Riprendo dunque in mano il libro e riporto le sottolineature, le parole che mi hanno colpito allora e che continuano a intrattenere un rapporto vivo con me, che gravitano sui giorni di questa nostra storia breve e difficile.

Qui
è una grammatica di cattive notizie, a pag 27 Nicola Vacca sceglie di entrare direttamente nella questione, come un terzino d’altri tempi, un po’ a gamba tesa: non c’è un altro modo per dire la decadenza; ma poi non si limita a registrare la situazione, tenta di capirne il perché, le ragioni:

Qui nessuno si chiede

di questo andare esile e agghiacciante.
Il vuoto si sente perché tutti lo seminiamo, dice a pag 28, così che la vita si

si consuma nello spavento dei giorni
che ti parla di fine dappertutto. (pag 29)

Poco più avanti, la poesia L’amore difficile che è un po’ il manifesto del pensiero poetico di Nicola Vacca, recita così:

Si soffoca nel vuoto
che non abbraccia nessuna verità.
Non si avverte il desiderio
di capire il senso del tragico
che sfiora le cose.
E’ imperfetto
dentro questa realtà
lo stare insieme
dell’uno con l’altro.
La perdita è il digiuno dell’anima.
Nemmeno allora si capisce
che l’amore è offrire la mano
per non precipitare.

Cosa rimane da fare, allora, a un poeta e a un uomo che non vuole abdicare al suo mestiere di vivere e soffrire, di scrivere e sperare?

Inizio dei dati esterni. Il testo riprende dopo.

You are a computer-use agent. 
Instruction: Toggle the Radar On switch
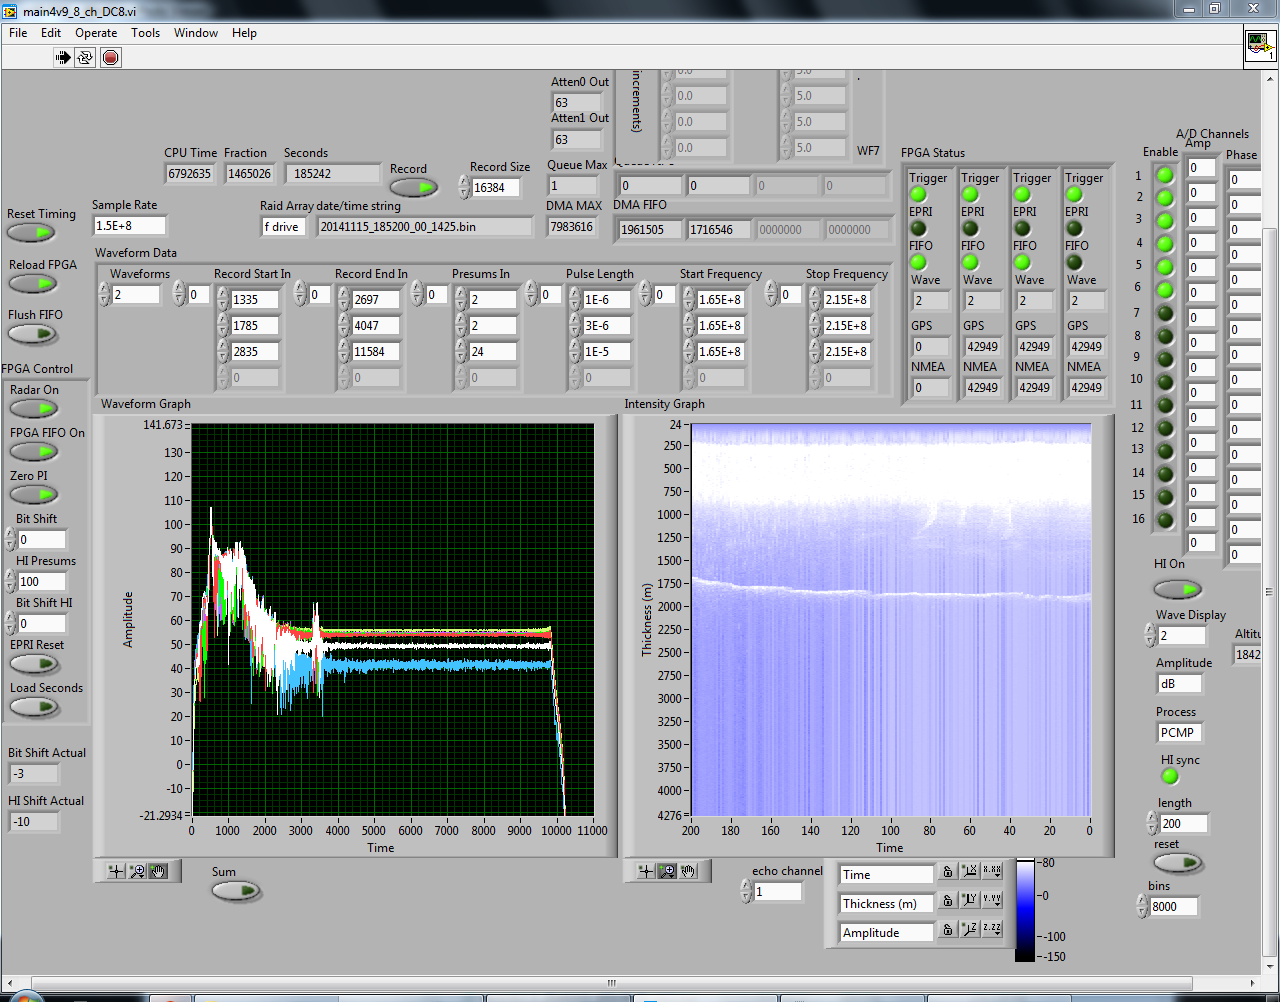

Ce lo dice alle pag. 52 e 59
Voglio raccontare con le parole
quello che dentro inquieta.
Perché la poesia in terra
è questo nostro vivere
che accade ogni giorno.
……………………………………
Se alla fine si alzano gli occhi al cielo
è soltanto per desiderare che oltre le nuvole
ci sia una grazia colma di luce.

Mattanza dell’incanto è un viaggio dentro la durezza dei giorni, è uno sguardo, appunto, disincantato sul mondo; ma non è un libro disperato, piuttosto è un grido, un allarme lanciato a chi vuole ascoltare, anche se il poeta ha la cruda consapevolezza che pochi, nel mondo e nei libri, nella politica e nella società, siano in grado oggi di capire il disastro, di volerne uscire.

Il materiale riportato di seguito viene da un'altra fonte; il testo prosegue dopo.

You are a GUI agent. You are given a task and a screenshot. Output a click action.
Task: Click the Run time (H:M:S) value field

Nei testi in prosa che costituiscono la prima parte del libro, Nicola Vacca aveva già descritto così il senso del suo viaggio:

Anche se sono solo, voglio capire il carico di questo vuoto , a pag 11

Aveva identificato nella mancanza di accoglienza, di apertura verso l’altro e verso la realtà tutta, l’origine della decadenza nella quale ci troviamo:

Perché ognuno cammina per la sua strada senza curarsi del vicino che lo sfiora? Come mai ci si guarda in cagnesco avendo paura di scambiarsi un cenno? Perché non si corre in soccorso di un essere umano che ha bisogno e si fa finto di non vederlo?…Preferiamo astenerci restando chiusi nel guscio vuoto del nostro ego, morire giorno per giorno convinti di fare la cosa giusta. Pag 12/13

Aveva già trovato il modo di chiamare alla responsabilità di questa decadenza anche i poeti, forse anche se stesso:

( Il nostro tempo) si è spento perché nessuno ha avuto il coraggio di chiamare le cose con il loro nome. Pag 15

Ma ci aveva anche dato un suggerimento, una chiara indicazione su quello che occorrerebbe fare, e forse anche su come leggere il suo libro, i versi che dopo queste parole compongono questa Mattanza dell’incanto.

Di questi tempi amate la crudeltà delle parole nude. E’ l’unico modo per raccontare il terrore del futuro che vive in mezzo a noi. Pag 18
Ecco, queste parole mi hanno convinto alla fine a scrivere di questo libro: un libro precipitoso, soprattutto in ordine alle scelte lessicali; segnato un po’ dalla fretta con cui in certi passaggi si affidano pensieri importanti a una parola qualche volta consumata; portato talvolta all’astrazione intellettuale che si insinua nelle parole – e questo per un libro di poesia non è una piccola colpa.
Ma è un libro che testimonia di un furore esistenziale, di un’urgenza di scrittura, del desiderio di una verità morale che si mettono lì accanto a te e ti interrogano come altri oggi non sanno più fare. Un libro a cui dire grazie per la rabbia e l’indignazione che lo attraversano e con cui ci richiamano al compitu re vivi , prima ancora che al compito che ci diamo come poeti. Non voglio che si senta solo il mio amico Nicola, non voglio che si pensi da solo a leggere questo mondo scuro nel quale viviamo e ho voglia invece di dirgli grazie per la crudeltà delle parole che raccontano il terrore del presente e del futuro. E per l’invito ad alzare gli occhi, a cercare una grazia colma di luce.